_Task brief_. Write out all the data again, exactly as it stands.

_Information supplied_.
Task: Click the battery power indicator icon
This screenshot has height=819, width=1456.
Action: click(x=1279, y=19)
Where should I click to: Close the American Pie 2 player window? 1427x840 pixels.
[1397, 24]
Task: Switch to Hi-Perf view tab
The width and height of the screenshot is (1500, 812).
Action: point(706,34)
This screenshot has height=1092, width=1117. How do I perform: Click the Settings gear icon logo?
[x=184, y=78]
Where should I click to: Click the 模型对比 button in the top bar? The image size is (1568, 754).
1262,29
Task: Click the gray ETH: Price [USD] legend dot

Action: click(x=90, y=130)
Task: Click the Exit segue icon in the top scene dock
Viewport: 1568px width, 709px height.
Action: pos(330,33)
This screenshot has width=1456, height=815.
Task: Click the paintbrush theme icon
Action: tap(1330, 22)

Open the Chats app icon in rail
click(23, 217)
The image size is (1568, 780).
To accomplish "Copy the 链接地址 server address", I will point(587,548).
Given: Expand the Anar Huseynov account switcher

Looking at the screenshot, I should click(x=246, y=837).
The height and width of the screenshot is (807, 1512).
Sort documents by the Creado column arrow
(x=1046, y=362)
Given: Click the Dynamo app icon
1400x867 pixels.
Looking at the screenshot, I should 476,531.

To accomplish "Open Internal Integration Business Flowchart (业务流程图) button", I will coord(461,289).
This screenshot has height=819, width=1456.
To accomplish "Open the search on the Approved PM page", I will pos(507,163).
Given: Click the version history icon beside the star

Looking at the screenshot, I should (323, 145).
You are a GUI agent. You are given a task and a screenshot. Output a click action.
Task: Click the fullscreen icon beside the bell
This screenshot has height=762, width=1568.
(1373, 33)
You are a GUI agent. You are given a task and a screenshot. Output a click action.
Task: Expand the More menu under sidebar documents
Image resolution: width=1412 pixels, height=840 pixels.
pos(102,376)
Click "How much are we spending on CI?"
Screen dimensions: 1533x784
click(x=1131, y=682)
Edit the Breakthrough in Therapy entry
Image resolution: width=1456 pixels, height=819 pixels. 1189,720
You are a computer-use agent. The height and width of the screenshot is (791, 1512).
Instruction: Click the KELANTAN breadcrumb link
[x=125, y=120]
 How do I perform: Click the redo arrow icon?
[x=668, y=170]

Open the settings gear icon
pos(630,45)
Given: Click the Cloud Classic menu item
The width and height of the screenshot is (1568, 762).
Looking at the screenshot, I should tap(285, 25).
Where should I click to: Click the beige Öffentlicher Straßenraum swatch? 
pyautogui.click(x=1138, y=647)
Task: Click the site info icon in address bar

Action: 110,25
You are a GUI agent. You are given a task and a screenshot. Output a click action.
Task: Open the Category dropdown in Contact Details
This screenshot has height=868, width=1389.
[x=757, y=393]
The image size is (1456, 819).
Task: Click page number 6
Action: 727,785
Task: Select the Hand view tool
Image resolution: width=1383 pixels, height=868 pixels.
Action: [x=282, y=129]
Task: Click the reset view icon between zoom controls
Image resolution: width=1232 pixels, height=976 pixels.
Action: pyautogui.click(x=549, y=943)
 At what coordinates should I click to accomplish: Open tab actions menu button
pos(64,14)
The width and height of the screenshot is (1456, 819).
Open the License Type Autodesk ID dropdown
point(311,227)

_Expected output_.
Task: Click the battery power indicator icon
This screenshot has height=819, width=1456.
Action: click(x=1279, y=19)
Where should I click to: Close the American Pie 2 player window? 1427x840 pixels.
[1397, 24]
Task: Switch to Hi-Perf view tab
The width and height of the screenshot is (1500, 812).
Action: point(706,34)
This screenshot has height=1092, width=1117. How do I perform: Click the Settings gear icon logo?
[x=184, y=78]
Where should I click to: Click the 模型对比 button in the top bar? The image size is (1568, 754).
1262,29
Task: Click the gray ETH: Price [USD] legend dot

Action: click(x=90, y=130)
Task: Click the Exit segue icon in the top scene dock
Viewport: 1568px width, 709px height.
Action: pos(330,33)
This screenshot has width=1456, height=815.
Task: Click the paintbrush theme icon
Action: tap(1330, 22)

Open the Chats app icon in rail
click(23, 217)
The image size is (1568, 780).
To accomplish "Copy the 链接地址 server address", I will point(587,548).
Given: Expand the Anar Huseynov account switcher

Looking at the screenshot, I should click(x=246, y=837).
The height and width of the screenshot is (807, 1512).
Sort documents by the Creado column arrow
(x=1046, y=362)
Given: Click the Dynamo app icon
1400x867 pixels.
Looking at the screenshot, I should 476,531.

To accomplish "Open Internal Integration Business Flowchart (业务流程图) button", I will coord(461,289).
This screenshot has height=819, width=1456.
To accomplish "Open the search on the Approved PM page", I will pos(507,163).
Given: Click the version history icon beside the star

Looking at the screenshot, I should (323, 145).
You are a GUI agent. You are given a task and a screenshot. Output a click action.
Task: Click the fullscreen icon beside the bell
This screenshot has height=762, width=1568.
(1373, 33)
You are a GUI agent. You are given a task and a screenshot. Output a click action.
Task: Expand the More menu under sidebar documents
Image resolution: width=1412 pixels, height=840 pixels.
pos(102,376)
Click "How much are we spending on CI?"
Screen dimensions: 1533x784
click(x=1131, y=682)
Edit the Breakthrough in Therapy entry
Image resolution: width=1456 pixels, height=819 pixels. 1189,720
You are a computer-use agent. The height and width of the screenshot is (791, 1512).
Instruction: Click the KELANTAN breadcrumb link
[x=125, y=120]
 How do I perform: Click the redo arrow icon?
[x=668, y=170]

Open the settings gear icon
pos(630,45)
Given: Click the Cloud Classic menu item
The width and height of the screenshot is (1568, 762).
Looking at the screenshot, I should tap(285, 25).
Where should I click to: Click the beige Öffentlicher Straßenraum swatch? 
pyautogui.click(x=1138, y=647)
Task: Click the site info icon in address bar

Action: 110,25
You are a GUI agent. You are given a task and a screenshot. Output a click action.
Task: Open the Category dropdown in Contact Details
This screenshot has height=868, width=1389.
[x=757, y=393]
The image size is (1456, 819).
Task: Click page number 6
Action: 727,785
Task: Select the Hand view tool
Image resolution: width=1383 pixels, height=868 pixels.
Action: [x=282, y=129]
Task: Click the reset view icon between zoom controls
Image resolution: width=1232 pixels, height=976 pixels.
Action: pyautogui.click(x=549, y=943)
 At what coordinates should I click to accomplish: Open tab actions menu button
pos(64,14)
The width and height of the screenshot is (1456, 819).
Open the License Type Autodesk ID dropdown
point(311,227)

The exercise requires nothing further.